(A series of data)
══════════

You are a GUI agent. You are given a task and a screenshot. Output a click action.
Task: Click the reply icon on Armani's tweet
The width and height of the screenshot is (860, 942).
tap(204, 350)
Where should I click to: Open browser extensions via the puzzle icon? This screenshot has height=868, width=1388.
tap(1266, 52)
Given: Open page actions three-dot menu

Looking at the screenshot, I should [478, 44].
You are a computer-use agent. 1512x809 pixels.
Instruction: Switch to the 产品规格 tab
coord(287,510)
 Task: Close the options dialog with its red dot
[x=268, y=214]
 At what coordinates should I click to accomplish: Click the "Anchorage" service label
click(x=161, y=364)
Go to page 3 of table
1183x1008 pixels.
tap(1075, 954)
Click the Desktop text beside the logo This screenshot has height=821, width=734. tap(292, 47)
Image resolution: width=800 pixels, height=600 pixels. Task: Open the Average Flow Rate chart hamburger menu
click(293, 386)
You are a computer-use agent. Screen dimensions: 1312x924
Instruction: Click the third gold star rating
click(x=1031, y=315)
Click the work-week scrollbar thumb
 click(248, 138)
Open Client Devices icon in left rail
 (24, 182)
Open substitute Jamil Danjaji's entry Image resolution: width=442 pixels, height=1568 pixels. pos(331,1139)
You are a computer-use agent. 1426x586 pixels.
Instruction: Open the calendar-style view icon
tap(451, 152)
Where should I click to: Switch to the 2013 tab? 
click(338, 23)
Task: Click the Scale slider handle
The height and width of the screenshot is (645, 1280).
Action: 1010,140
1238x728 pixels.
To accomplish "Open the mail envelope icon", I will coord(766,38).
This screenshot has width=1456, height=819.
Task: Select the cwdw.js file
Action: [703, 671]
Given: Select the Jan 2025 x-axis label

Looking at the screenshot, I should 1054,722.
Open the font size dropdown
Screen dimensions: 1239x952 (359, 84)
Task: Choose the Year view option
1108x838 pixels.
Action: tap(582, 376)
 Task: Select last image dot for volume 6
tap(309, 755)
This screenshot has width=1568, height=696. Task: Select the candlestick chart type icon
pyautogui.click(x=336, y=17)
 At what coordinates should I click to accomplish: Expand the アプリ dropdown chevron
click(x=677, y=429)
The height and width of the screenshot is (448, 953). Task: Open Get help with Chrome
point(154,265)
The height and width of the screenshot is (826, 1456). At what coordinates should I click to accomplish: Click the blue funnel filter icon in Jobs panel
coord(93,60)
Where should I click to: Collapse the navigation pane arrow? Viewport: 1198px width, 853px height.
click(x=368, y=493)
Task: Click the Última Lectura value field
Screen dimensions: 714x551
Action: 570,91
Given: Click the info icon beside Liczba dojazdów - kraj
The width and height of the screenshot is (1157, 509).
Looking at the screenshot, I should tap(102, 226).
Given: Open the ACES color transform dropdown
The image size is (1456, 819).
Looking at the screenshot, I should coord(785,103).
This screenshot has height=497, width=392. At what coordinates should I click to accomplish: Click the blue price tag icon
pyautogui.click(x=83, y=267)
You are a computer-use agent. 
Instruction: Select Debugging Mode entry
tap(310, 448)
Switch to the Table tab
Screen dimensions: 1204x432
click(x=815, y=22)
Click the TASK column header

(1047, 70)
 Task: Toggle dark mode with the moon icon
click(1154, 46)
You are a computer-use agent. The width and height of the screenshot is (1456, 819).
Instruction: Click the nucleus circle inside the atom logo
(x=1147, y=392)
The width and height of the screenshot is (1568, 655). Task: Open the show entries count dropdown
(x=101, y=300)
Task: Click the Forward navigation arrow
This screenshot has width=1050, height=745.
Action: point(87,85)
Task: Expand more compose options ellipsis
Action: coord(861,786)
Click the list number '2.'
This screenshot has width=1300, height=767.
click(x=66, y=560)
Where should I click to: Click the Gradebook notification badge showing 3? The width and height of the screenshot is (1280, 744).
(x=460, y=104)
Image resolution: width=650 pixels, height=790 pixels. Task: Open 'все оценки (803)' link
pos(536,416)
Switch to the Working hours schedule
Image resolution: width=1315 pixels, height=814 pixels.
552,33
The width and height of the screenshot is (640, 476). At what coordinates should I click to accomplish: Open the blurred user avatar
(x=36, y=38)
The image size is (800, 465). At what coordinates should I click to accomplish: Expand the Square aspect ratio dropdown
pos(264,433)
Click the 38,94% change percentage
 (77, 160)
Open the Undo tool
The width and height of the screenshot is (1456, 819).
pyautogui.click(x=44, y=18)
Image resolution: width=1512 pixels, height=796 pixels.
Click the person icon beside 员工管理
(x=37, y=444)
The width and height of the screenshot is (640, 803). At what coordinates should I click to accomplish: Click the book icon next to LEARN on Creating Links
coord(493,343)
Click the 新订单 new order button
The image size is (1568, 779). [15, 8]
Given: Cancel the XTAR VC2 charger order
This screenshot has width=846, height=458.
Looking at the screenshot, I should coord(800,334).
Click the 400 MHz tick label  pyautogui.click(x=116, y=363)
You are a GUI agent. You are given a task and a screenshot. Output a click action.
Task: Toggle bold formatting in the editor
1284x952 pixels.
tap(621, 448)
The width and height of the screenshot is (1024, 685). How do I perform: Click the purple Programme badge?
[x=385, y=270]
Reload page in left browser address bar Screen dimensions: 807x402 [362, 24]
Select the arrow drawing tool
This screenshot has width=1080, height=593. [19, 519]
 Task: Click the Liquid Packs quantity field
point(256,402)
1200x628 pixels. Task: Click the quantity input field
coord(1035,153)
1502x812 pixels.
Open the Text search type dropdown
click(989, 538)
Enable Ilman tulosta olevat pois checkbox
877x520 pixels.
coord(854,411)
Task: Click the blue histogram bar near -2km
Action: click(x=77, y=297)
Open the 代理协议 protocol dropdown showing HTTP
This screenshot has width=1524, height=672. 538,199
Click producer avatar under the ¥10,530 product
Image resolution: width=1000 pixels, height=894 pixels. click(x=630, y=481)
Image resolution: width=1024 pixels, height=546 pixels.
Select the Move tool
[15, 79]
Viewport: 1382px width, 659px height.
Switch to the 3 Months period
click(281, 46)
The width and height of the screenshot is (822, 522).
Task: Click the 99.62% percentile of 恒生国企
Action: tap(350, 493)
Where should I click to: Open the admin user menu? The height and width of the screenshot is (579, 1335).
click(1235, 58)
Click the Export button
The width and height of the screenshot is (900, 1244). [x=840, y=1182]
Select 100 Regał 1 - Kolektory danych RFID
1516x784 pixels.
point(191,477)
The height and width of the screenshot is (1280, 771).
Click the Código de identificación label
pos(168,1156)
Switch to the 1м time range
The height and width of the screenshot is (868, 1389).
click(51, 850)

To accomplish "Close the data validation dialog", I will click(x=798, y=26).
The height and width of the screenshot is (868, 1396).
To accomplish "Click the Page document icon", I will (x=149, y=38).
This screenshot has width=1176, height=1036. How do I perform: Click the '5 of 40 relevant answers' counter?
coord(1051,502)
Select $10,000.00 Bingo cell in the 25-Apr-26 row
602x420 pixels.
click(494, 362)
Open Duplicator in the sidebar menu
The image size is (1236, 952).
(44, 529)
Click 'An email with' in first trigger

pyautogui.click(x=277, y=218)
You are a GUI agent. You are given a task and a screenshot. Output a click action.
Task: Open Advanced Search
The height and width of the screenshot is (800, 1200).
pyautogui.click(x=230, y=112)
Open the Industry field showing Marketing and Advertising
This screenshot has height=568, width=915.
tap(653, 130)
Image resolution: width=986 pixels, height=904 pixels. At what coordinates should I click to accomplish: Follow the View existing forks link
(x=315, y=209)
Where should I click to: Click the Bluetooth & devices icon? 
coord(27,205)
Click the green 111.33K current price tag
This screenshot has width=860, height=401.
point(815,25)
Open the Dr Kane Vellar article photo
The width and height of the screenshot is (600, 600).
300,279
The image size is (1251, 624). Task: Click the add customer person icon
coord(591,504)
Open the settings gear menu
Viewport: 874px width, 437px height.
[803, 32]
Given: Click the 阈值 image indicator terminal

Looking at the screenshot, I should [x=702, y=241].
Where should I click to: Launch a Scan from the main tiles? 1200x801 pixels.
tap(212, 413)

══════════

* **Prompt**:
Quote the data above, from the line containing "Task: Choose the Year view option" through the line containing "click(x=677, y=429)", both lines included.

* **Exercise answer**:
Task: Choose the Year view option
1108x838 pixels.
Action: tap(582, 376)
 Task: Select last image dot for volume 6
tap(309, 755)
This screenshot has width=1568, height=696. Task: Select the candlestick chart type icon
pyautogui.click(x=336, y=17)
 At what coordinates should I click to accomplish: Expand the アプリ dropdown chevron
click(x=677, y=429)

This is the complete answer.